- Born: September 19, 1931 Cincinnati, Ohio, U.S.
- Died: January 13, 2015 (aged 83) Laramie, Wyoming, U.S.
- Education: Harvard University (Ph.D., 1961)
- Known for: Pound–Rebka experiment
- Scientific career
- Fields: Physics
- Workplaces: Harvard University; Yale University; University of Wyoming; Los Alamos National Laboratory

= Glen Rebka =

American physicist (1931–2015)

Glen Anderson Rebka Jr. (September 19, 1931, Cincinnati – January 13, 2015, Laramie) was an American physicist.

==Biography==
Rebka attained a doctorate 1961 at Harvard, where he began study in 1953. Starting from 1961 he was at Yale University and starting from 1970 at the University of Wyoming, where he was from 1983 to 1991 department head of the physics faculty and became in 1997 professor emeritus. In addition to his academic career he did much work as an experimental elementary-particle physicist at Los Alamos National Laboratory. At the University of Wyoming he built up the astrophysics faculty.

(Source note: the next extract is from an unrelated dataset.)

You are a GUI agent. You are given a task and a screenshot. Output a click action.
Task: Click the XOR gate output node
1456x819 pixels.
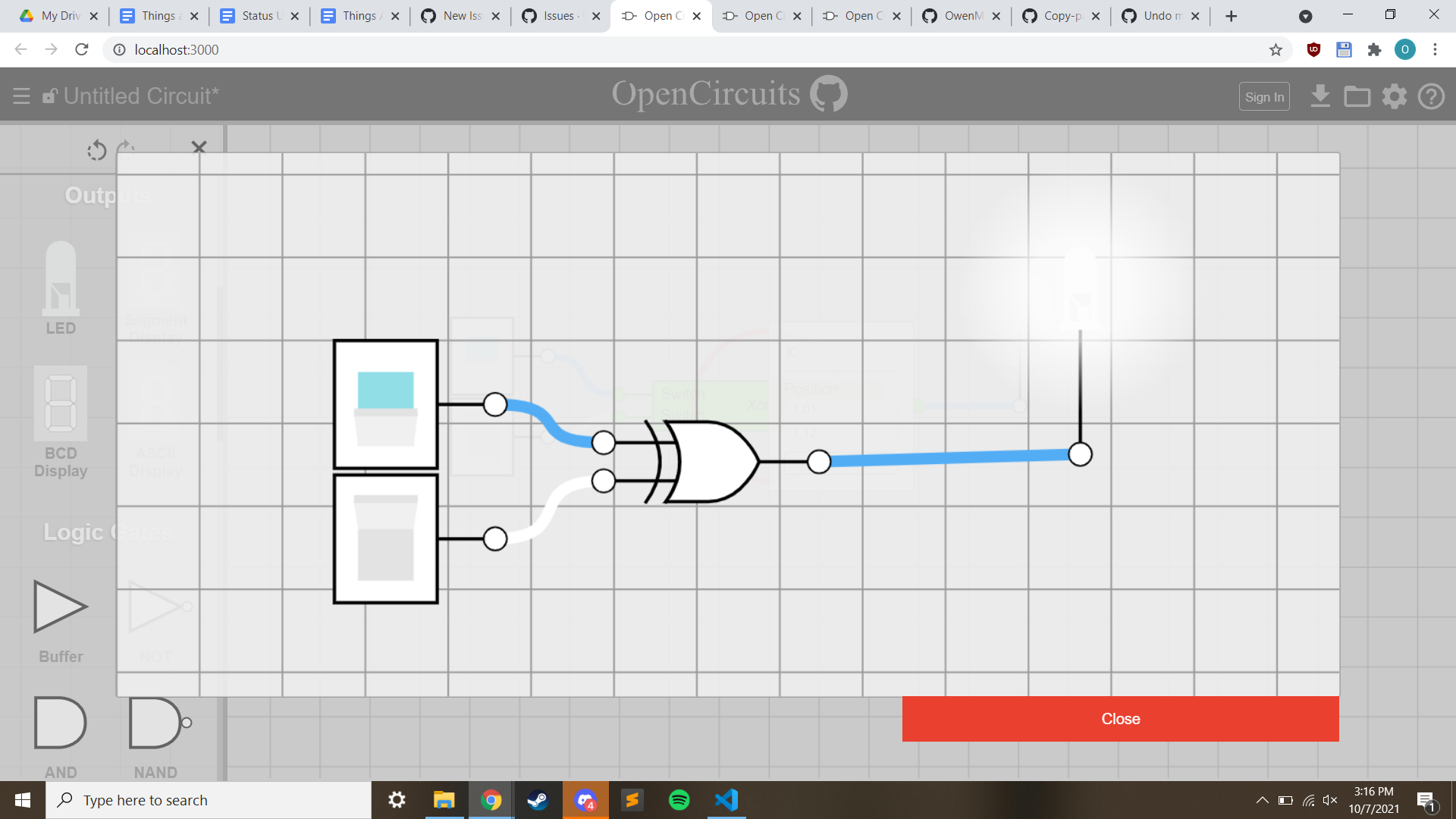[819, 460]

In 1960 Robert Pound carried out together with his assistant Glen Rebka an experiment, the Pound–Rebka experiment, using the Mössbauer effect to measure the gravitational redshift of the radiation from a gamma source in the gravitation field of planet Earth. Pound and Rebka used at Harvard University the Jefferson tower, which is only 22.6 meters tall. The work was part of Rebka's thesis with Pound as thesis advisor.

Pound and Rebka received in 1965 the Eddington medal of the Royal Astronomical Society.